According to the bureau's page on the Department of State website, IIP "provides and supports the places, content, and infrastructure needed for sustained conversations with foreign audiences to build America's reputation abroad".[5]
Physical and virtual places include over 700 American Spaces around the world,[6] as well as a large social media community that numbers over 12 million followers. Content includes publications, video, and U.S. expert speakers, who engage foreign audiences both in person and through virtual programs. An example of this is the Arabic-language Twitter channel @USAbilAraby. IIP managed the infrastructure for all embassy and consulate websites, translations of public remarks by the President and Secretary, and maintains internal websites with resources for use by public diplomacy officers for overseas programs.
The Bureau of International Information Programs provided public diplomacy materials and support in three primary areas:
Digital
IIP operates the department's embassy and consulate websites (http://usembassy.gov) in over 60 languages. IIP also supports embassy social media efforts with Facebook pages and Twitter sites in six languages.

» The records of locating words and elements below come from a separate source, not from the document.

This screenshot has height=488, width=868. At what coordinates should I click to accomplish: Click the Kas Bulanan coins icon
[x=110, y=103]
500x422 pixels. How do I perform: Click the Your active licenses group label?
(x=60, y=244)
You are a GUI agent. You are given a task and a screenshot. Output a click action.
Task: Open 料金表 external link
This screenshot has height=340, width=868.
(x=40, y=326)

IIP also operates an interactive web-chat platform that links foreign audiences to U.S. subject matter experts, opinion-makers, community leaders, and government officials in more than 800 programs each year. In September 2014, the bureau launched a new social sharing platform ShareAmerica to distribute public diplomacy content.
American Spaces exemplify the United States commitment to a core tenet of democracy: the citizen's right to free access to information. Hosting more than 16 million visits each year, American Spaces supports public diplomacy by creating a place for in-person engagement with foreign audiences. Over 700 Spaces are hosted in embassies, schools, libraries, and other partner institutions in 169 countries. They provide information about United States' policy, culture, and values as well as study in the United States. They also support English language learning and activities for alumni of international visitor programs.

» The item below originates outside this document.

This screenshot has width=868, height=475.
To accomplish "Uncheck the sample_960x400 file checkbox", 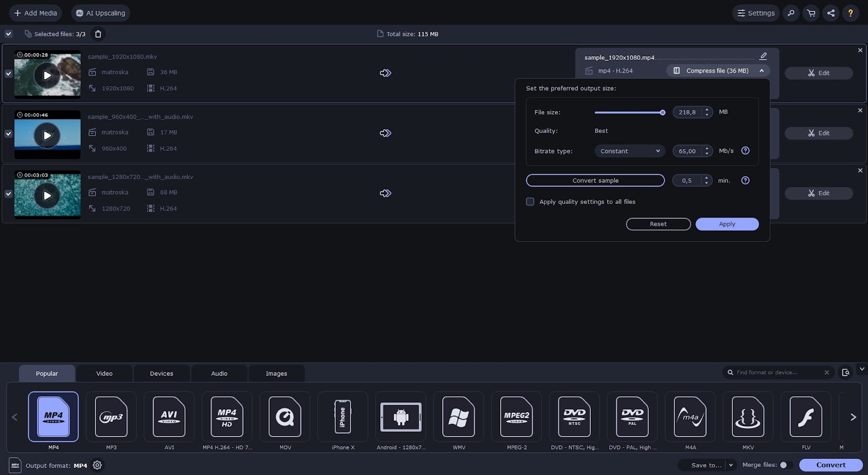I will click(8, 133).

Public Diplomacy (PD) Content
IIP creates and curates content that provides context and information on U.S. foreign policy topics in a variety of formats ranging from video to print publications to audiobooks, reaching more than one billion people a year. Much of this content, along with transcripts of the Secretary's and President's speeches, is available to embassies in multiple languages. IIP also produces more than 125 video products each year and recruits more than 650 speakers annually, including Supreme Court justices, renowned authors, innovators, scholars, entrepreneurs, journalists, and sports figures who connect directly with more than 160,000 people in local markets via in-country and virtual events.
Analytics
IIP has an advanced analytics capacity to measure output, campaign performance, perform audience analysis and track over 2,000 Department of State social media properties.
The Counter Misinformation Team or Counter Mis-information Team (CMT), headed by Todd Leventhal, was part of the Bureau of International Information Programs. CMT was originally formed to counter Soviet misinformation during the Cold War.[8] and was tasked with responding to alleged misinformation and disinformation about the United States government. It was discontinued at the end of the Bush administration.
In an attempt to debunk 9/11 conspiracy theories, CMT released "The Top September 11 Conspiracy Theories"[9] report on August 28, 2006.[10]